So although we are making immediate cuts to maintain free cash flow generation during the current commodity environment, we still have a deep bench of opportunities that will be available for us to execute at the appropriate time. As we look further into the coming months, we think several tenets of our approach to how we conservatively manage our balance sheet have positioned us to be successful in these uncertain times.

We try to appropriately utilize our acquired infrastructure, which allows for better margins and more opportunity to generate free cash flow. We actively hedged to protect our cash flows from swings in commodity prices and we maintain low leverage and avoid long-term rig contracts. I remain confident in the long-term outlook for Talos.
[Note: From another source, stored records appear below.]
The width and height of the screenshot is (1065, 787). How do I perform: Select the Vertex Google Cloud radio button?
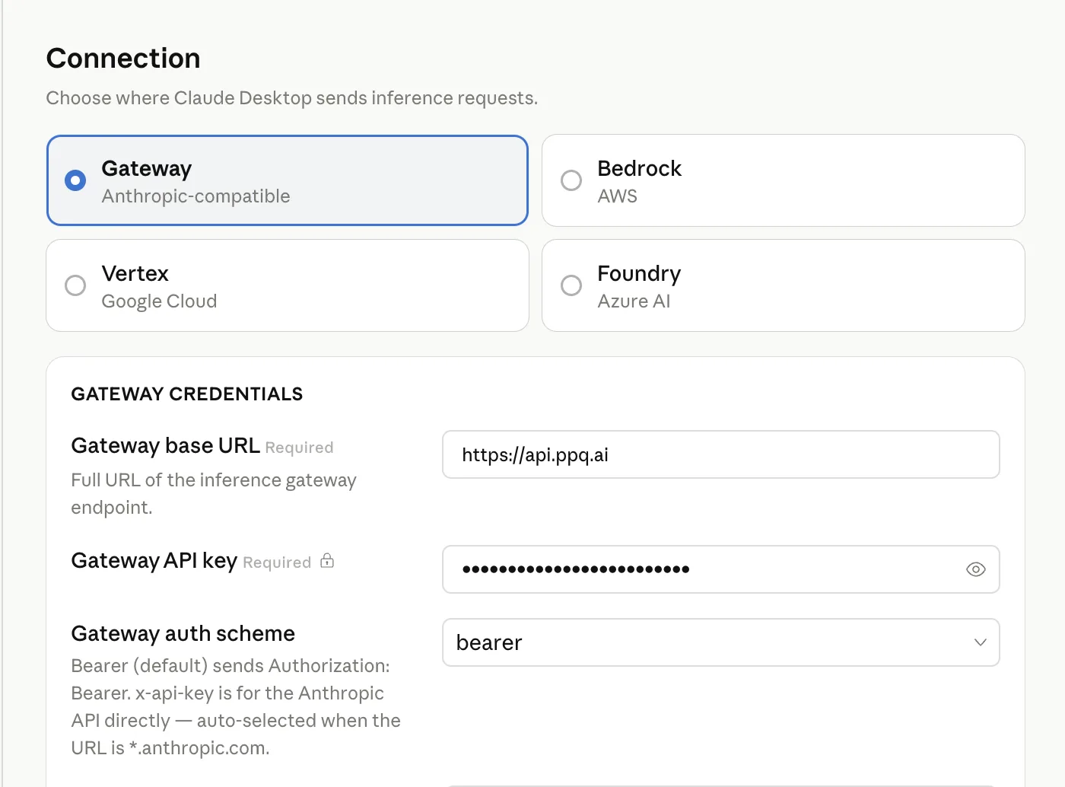[x=75, y=285]
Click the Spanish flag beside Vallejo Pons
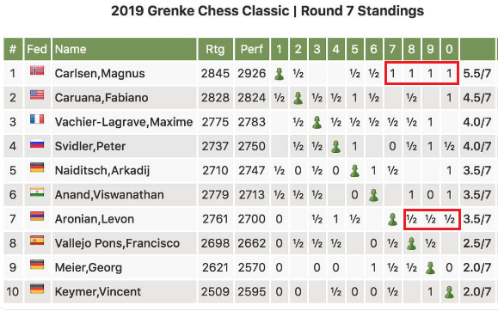The width and height of the screenshot is (498, 311). click(37, 241)
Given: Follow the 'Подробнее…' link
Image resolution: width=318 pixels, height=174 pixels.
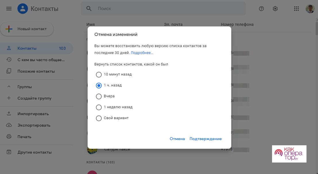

I'll now turn it over to Shane to discuss details of our financial results.

Shannon E. Young, III -- Executive Vice President and Chief Financial Officer

Thank you, Tim. I'll now provide further details on our financial performance during the fourth quarter of 2019 and our current focus on 2020, including select details on our revised capital guidance for the year, given the recent dislocations in the crude market. As previously mentioned, strong realized pricing, high oil weighting, and a lean cost structure resulted in another quarter of high margin production with adjusted EBITDA margins of $31.37 per BOE or 67%, with total adjusted EBITDA for the quarter of approximately $156 million.

After capital expenditures for the quarter of approximately $87 million and interest expense, free cash flow for the quarter was a strong $44 million. Adjusted net income for the quarter was $72 million or $1.31 per diluted share. We are pleased to note that Talos generated positive adjusted net income and adjusted EPS for all four quarters in 2019.
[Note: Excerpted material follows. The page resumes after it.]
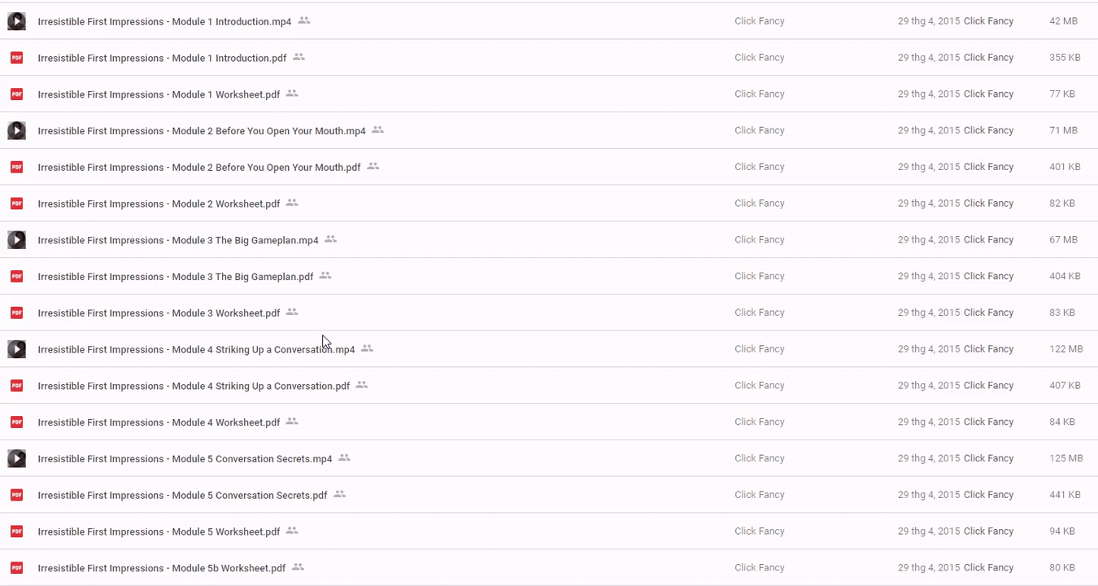Click PDF icon for Module 5b Worksheet

click(x=16, y=568)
Compared to our revised full-year 2019 guidance, Talos concluded the year at the midpoint of our capital guidance at $545 million. In addition, we actually outperformed on total operating costs with a total of $245 million or $10 million below the low end of our guidance range.

On the balance sheet, we concluded the year with approximately $739 million of net debt inclusive of our HP-I financing lease representing 1.2 times net-debt-to-LTM adjusted EBITDA. Year-end debt included a $32 million deposit on our recent acquisition, which is not yet closed at year-end.
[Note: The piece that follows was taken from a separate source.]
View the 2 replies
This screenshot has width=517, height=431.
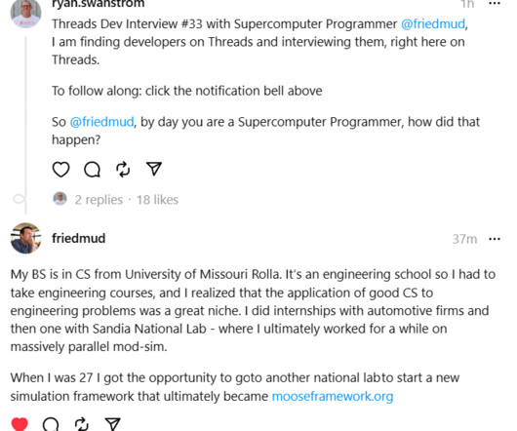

On a pro forma basis for the closing of our acquisition on February 28th, we maintained the same 1.2 times net debt ratio. Also pro forma for the transaction, at closing, we had approximately $600 million of liquidity in cash or availability under our $1.15 billion RBL credit facility.

In response to recent developments in the crude markets, Talos is quickly making adjustments to protect our liquidity position, including significantly reducing our 2020 capital and operational spending plans. We expect to reduce our 2020 budget by more than $125 million, primarily from deferring certain capital projects. While these changes will have some impact on 2020 production, we do not expect them to be major although they could delay production adds in future years.

Moreover, we've asked the teams to reevaluate all operating and overhead expenses for any potential or additional efficiencies or savings. While we came into the year with a strong crude hedge book, we've continued to add the book in 2020 some at higher prices in January, others as recently as this week.

As you will see in our release last night, we currently have hedged 10.6 million barrels at an average price above $54 per barrel WTI in 2020. We mentioned in our 2020 guidance in February that we expected to generate free cash flow down to the low $40s per barrel.

Well, the world has changed for the time being and that's no longer satisfactory, so we are responding accordingly. With these forthcoming changes, we will drive cash neutrality down to below $30 per barrel in 2020 and we will expect to remain free cash flow positive for the year in the current environment. We plan to provide greater detail on our revised guide on the line items in the coming weeks.

With that, I would like to hand the call back over to Tim.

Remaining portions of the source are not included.